======== SOURCE RECORDS

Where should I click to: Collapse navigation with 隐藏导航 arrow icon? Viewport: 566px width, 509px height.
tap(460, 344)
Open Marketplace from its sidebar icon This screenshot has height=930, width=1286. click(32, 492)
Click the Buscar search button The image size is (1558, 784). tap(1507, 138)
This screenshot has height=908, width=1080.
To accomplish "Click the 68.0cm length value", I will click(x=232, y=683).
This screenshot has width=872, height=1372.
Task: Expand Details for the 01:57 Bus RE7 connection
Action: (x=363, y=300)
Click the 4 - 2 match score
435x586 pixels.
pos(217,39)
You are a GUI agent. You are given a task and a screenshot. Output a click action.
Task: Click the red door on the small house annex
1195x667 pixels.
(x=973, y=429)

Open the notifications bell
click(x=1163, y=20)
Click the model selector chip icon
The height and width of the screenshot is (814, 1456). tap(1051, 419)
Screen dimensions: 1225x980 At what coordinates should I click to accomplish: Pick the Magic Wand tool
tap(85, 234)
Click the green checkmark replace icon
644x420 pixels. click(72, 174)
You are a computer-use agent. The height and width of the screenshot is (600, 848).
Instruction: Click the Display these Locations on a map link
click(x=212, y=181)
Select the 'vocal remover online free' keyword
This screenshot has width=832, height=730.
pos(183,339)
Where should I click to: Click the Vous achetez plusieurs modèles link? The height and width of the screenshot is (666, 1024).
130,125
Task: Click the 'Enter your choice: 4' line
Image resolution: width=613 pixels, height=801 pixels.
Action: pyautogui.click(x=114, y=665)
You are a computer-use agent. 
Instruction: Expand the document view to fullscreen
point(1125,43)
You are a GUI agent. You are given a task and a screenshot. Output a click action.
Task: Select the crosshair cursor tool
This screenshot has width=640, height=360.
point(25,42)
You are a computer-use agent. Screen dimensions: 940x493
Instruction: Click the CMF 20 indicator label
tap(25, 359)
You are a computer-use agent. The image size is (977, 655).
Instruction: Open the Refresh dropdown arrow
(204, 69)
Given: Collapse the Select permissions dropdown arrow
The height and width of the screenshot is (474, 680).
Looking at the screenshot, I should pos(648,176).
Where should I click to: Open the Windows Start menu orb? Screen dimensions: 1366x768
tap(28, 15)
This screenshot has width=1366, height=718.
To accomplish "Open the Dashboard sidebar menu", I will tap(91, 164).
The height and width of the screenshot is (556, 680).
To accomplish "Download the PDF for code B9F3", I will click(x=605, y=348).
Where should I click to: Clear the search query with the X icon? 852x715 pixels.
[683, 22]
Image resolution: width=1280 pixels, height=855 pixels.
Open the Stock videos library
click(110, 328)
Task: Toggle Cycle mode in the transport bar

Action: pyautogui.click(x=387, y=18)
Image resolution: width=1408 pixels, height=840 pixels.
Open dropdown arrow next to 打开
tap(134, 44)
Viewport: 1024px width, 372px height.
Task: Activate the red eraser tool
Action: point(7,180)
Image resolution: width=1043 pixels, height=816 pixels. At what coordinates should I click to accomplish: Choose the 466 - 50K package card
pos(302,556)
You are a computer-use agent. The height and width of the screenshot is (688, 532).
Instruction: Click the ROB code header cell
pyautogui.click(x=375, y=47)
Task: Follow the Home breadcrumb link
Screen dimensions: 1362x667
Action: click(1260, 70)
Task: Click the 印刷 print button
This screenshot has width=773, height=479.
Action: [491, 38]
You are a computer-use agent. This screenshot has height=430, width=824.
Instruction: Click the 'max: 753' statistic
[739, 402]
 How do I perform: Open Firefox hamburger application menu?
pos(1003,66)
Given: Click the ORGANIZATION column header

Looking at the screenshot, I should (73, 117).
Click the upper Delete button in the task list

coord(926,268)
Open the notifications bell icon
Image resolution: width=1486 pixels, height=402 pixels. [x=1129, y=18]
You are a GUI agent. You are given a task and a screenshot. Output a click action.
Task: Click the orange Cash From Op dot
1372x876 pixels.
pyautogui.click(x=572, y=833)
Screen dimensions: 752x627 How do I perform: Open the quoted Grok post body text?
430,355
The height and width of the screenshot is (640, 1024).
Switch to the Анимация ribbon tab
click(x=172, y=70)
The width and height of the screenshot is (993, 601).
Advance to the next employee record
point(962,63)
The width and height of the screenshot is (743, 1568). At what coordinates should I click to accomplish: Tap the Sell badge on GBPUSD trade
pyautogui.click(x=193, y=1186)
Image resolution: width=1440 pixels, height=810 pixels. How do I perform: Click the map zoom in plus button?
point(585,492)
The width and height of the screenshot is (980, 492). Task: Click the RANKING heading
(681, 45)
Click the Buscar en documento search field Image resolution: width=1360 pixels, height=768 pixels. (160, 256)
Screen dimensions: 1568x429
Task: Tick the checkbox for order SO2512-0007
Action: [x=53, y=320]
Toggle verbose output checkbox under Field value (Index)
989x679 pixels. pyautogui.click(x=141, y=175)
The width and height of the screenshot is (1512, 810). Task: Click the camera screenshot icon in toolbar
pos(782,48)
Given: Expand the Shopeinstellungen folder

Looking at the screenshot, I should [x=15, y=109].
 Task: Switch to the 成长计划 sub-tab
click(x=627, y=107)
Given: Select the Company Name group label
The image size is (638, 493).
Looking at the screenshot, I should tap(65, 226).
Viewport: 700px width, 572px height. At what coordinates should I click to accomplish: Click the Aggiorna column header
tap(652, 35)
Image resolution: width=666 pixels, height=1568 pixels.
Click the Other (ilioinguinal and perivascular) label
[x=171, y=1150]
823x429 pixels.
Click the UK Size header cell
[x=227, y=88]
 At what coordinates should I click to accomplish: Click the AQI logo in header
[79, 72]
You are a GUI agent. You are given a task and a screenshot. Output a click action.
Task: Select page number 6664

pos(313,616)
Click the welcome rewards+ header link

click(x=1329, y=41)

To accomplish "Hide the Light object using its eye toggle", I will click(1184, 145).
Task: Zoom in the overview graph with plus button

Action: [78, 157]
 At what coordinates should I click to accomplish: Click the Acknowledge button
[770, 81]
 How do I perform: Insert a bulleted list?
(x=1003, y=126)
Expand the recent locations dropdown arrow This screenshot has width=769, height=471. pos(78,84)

================

▶ **TASK OBJECTIVE**: All lines from the one with "The width and height of the screenshot is (980, 492)." through the final line of the listing above are to be restated word for word; the lines before it are left out.

▶ **EXERCISE ANSWER**:
The width and height of the screenshot is (980, 492). Task: Click the RANKING heading
(681, 45)
Click the Buscar en documento search field Image resolution: width=1360 pixels, height=768 pixels. (160, 256)
Screen dimensions: 1568x429
Task: Tick the checkbox for order SO2512-0007
Action: [x=53, y=320]
Toggle verbose output checkbox under Field value (Index)
989x679 pixels. pyautogui.click(x=141, y=175)
The width and height of the screenshot is (1512, 810). Task: Click the camera screenshot icon in toolbar
pos(782,48)
Given: Expand the Shopeinstellungen folder

Looking at the screenshot, I should [x=15, y=109].
 Task: Switch to the 成长计划 sub-tab
click(x=627, y=107)
Given: Select the Company Name group label
The image size is (638, 493).
Looking at the screenshot, I should tap(65, 226).
Viewport: 700px width, 572px height. At what coordinates should I click to accomplish: Click the Aggiorna column header
tap(652, 35)
Image resolution: width=666 pixels, height=1568 pixels.
Click the Other (ilioinguinal and perivascular) label
[x=171, y=1150]
823x429 pixels.
Click the UK Size header cell
[x=227, y=88]
 At what coordinates should I click to accomplish: Click the AQI logo in header
[79, 72]
You are a GUI agent. You are given a task and a screenshot. Output a click action.
Task: Select page number 6664

pos(313,616)
Click the welcome rewards+ header link

click(x=1329, y=41)

To accomplish "Hide the Light object using its eye toggle", I will click(1184, 145).
Task: Zoom in the overview graph with plus button

Action: [78, 157]
 At what coordinates should I click to accomplish: Click the Acknowledge button
[770, 81]
 How do I perform: Insert a bulleted list?
(x=1003, y=126)
Expand the recent locations dropdown arrow This screenshot has width=769, height=471. pos(78,84)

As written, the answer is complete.